David Barksdale, Google Engineer, Fired for Spying on Teens

According to an anonymously sourced report on Gawker, David Barksdale, a 27-year-old former Google engineer, was fired in July after the search company found he'd been spying on four teenagers. Barksdale met the kids at a Seattle-area technology group while working in Google's Kirkland offices. Using the access granted to him as a member of an elite technical group, he reportedly hacked into their GChat, Google Voice and e-mail accounts for reasons that aren't entirely clear.
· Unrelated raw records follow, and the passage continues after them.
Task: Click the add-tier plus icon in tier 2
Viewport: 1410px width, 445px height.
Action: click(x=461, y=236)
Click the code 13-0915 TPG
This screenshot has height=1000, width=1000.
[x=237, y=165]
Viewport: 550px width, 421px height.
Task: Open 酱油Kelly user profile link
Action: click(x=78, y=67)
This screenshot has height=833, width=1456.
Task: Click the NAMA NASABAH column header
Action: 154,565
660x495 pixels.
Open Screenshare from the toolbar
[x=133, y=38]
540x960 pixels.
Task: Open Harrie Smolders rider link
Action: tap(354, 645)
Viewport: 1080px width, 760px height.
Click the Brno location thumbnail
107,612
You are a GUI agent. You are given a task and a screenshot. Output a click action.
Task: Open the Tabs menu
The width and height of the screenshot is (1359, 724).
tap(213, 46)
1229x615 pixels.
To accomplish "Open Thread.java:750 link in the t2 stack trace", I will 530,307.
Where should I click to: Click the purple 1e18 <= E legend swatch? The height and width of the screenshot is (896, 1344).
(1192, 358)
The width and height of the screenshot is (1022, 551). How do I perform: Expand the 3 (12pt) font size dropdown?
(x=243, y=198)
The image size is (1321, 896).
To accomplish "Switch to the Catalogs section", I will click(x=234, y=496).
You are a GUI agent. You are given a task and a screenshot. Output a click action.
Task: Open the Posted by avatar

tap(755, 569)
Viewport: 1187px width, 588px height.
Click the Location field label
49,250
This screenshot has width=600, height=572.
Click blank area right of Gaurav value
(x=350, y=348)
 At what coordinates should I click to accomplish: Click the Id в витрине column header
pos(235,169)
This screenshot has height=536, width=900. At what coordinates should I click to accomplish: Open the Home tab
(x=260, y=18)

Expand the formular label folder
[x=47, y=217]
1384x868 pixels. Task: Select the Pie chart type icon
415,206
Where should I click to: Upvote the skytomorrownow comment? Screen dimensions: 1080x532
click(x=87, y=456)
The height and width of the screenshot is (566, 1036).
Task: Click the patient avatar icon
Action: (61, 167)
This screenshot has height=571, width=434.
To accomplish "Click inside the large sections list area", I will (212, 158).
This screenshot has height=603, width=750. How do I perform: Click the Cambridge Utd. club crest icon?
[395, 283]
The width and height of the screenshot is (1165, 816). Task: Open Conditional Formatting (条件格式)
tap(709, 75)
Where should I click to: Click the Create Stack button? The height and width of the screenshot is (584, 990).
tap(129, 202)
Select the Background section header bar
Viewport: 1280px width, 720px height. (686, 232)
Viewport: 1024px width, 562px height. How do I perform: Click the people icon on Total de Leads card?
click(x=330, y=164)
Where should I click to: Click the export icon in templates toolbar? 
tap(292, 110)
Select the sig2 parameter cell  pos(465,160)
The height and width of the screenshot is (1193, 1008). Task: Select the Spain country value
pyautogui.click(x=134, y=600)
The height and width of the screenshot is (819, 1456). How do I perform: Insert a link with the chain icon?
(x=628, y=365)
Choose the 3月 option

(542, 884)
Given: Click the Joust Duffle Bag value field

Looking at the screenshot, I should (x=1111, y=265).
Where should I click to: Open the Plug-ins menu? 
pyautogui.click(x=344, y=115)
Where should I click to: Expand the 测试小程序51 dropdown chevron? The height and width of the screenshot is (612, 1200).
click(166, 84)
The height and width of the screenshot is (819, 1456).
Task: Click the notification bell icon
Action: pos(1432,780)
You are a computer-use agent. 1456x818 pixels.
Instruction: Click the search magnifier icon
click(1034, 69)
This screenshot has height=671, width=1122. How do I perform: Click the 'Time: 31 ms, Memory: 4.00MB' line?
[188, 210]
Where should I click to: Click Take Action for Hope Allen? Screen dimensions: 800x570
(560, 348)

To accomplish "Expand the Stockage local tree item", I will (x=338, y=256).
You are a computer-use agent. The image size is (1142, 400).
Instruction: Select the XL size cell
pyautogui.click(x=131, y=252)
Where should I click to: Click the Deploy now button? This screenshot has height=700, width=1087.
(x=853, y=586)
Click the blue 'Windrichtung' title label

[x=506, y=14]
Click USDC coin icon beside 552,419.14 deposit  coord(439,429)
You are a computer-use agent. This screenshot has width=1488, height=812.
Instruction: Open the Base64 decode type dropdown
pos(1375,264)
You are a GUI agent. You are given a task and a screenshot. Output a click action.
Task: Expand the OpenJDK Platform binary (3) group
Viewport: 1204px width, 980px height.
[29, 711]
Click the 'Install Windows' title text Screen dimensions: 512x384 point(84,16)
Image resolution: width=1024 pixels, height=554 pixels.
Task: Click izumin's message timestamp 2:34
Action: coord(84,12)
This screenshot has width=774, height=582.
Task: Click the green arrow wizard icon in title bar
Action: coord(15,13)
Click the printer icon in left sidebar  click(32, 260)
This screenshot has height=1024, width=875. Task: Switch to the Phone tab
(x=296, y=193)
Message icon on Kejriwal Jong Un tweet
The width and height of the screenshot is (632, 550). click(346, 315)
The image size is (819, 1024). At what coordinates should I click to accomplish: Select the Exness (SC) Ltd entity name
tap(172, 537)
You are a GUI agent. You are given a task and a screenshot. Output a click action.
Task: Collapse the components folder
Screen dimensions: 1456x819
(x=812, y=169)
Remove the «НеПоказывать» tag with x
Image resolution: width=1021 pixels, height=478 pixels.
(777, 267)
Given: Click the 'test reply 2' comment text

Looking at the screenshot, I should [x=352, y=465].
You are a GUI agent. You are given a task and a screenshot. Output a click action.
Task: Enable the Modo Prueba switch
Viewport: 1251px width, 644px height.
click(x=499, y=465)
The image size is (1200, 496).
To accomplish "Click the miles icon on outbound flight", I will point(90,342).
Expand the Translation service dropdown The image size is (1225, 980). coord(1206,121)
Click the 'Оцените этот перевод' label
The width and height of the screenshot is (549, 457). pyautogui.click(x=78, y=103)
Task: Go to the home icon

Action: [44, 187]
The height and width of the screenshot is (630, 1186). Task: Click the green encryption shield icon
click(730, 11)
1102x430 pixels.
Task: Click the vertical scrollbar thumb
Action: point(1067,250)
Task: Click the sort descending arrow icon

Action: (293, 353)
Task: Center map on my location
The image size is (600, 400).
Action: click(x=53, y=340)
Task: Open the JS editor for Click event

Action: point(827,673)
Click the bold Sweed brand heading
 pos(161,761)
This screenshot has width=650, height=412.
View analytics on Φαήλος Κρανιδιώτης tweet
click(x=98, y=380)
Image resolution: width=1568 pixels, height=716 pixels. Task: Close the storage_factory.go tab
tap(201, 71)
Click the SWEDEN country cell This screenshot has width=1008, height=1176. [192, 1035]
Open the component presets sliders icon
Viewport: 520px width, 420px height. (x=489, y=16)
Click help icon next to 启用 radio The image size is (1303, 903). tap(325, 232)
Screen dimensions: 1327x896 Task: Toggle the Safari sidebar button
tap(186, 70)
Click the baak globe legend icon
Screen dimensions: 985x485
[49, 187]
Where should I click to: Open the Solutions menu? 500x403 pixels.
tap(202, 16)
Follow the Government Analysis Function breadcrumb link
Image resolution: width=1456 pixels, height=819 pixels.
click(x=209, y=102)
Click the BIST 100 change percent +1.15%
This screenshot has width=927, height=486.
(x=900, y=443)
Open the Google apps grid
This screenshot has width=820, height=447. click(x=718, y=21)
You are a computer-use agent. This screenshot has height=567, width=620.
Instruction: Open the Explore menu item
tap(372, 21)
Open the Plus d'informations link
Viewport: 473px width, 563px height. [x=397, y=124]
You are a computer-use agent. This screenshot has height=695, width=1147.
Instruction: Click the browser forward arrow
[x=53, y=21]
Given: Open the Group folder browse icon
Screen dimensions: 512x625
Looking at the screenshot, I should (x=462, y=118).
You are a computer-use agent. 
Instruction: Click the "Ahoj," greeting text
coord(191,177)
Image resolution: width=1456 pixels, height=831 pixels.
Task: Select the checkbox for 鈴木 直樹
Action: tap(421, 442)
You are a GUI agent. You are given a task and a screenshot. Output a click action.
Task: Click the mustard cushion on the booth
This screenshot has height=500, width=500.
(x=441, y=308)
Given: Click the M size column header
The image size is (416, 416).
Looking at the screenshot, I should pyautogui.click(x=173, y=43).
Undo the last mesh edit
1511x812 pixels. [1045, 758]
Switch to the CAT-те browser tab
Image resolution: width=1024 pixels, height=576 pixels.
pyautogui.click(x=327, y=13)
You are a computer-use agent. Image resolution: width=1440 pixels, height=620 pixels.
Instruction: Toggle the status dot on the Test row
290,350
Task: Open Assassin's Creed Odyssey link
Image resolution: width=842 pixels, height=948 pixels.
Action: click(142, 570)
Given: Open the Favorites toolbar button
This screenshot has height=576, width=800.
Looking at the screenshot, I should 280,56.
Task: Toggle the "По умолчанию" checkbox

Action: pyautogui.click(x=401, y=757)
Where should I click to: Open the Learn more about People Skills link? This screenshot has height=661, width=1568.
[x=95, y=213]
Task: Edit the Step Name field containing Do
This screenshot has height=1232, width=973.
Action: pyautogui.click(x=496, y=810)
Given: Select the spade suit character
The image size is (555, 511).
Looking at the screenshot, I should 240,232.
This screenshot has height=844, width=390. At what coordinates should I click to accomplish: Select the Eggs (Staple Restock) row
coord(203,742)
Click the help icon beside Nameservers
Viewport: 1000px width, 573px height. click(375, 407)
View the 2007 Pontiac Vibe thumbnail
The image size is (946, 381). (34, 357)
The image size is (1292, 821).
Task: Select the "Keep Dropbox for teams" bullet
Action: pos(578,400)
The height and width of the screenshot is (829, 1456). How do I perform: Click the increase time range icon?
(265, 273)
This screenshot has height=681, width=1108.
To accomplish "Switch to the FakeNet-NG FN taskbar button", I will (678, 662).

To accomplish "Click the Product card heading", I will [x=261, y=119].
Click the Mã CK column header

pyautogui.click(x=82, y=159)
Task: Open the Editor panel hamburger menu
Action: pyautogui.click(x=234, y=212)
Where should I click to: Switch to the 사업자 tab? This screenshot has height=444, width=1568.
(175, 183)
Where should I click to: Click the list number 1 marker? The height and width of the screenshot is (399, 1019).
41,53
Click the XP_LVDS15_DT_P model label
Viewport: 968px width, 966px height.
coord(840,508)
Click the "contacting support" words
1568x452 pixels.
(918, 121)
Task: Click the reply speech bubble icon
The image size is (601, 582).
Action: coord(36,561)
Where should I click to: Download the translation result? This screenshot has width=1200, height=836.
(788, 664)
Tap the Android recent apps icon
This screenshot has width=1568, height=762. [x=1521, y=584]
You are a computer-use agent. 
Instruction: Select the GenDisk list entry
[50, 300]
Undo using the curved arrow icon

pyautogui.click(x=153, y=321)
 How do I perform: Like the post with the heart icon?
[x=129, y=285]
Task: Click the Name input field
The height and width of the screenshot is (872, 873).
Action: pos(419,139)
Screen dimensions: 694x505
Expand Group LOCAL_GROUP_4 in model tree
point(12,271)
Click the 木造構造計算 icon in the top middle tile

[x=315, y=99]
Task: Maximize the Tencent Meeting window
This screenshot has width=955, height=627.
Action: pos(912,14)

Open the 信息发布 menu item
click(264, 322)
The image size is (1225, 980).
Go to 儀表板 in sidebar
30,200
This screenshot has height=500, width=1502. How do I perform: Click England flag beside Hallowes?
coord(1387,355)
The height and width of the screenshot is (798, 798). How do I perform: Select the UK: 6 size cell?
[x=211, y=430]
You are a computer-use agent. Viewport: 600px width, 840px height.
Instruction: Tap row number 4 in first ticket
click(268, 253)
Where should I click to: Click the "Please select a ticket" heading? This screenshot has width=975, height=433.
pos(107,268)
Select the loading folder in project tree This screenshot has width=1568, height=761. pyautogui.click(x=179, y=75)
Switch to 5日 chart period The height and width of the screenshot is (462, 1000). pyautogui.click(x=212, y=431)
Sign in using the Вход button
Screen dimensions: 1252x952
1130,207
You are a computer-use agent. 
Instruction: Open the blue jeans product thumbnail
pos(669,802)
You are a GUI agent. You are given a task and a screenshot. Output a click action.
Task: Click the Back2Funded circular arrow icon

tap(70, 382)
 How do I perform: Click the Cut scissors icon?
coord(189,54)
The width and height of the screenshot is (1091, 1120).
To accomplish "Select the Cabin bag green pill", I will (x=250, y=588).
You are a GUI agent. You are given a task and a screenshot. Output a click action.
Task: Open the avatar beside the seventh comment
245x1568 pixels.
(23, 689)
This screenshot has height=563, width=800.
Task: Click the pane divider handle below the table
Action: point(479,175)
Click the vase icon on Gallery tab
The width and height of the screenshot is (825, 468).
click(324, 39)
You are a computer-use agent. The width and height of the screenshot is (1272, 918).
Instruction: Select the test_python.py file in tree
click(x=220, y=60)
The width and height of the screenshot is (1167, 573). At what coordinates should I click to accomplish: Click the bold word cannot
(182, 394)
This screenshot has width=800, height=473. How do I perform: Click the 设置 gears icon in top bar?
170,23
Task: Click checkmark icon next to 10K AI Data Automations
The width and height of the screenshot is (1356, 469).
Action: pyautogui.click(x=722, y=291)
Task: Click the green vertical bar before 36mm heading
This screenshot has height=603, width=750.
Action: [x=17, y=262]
In an incident this spring involving a 15-year-old boy who he'd befriended, Barksdale tapped into call logs from Google Voice, Google's Internet phone service, after the boy refused to tell him the name of his new girlfriend, according to our source. After accessing the kid's account to retrieve her name and phone number, Barksdale then taunted the boy and threatened to call her.
Although it's easy to suspect the worst of a 27-year-old guy spying on teens, it appears that Barksdale was mainly motivated to hack simply because he could, and also because he thought it might impress the kids.
What motivated Barksdale to snoop on these teens is not entirely clear. Our source said Barksdale's harassment did not appear to be sexual in nature, although his online communication with the minors (such as inviting underage kids to attend to the movies with him) demonstrated extraordinarily questionable judgment on Barksdale's part. "My gut read on the situation was that there wasn't any strong sexual predatory behavior, just a lot of violating people's personal privacy," our source explained.
Given that so much personal information passes through its servers every day, it's pretty scary to imagine what could happen were there to be more Barksdales working for Google. But Gawker goes overboard when they say that "the biggest threat to kids' privacy might be Google employees themselves."

Pshaw. As TechCrunch notes, Google employs close to 20,000 people, has been around for a decade and this is only the second time one of its engineers has been fired for accessing user data. Not the perfect record you'd like to see, but not a reason to freak out either.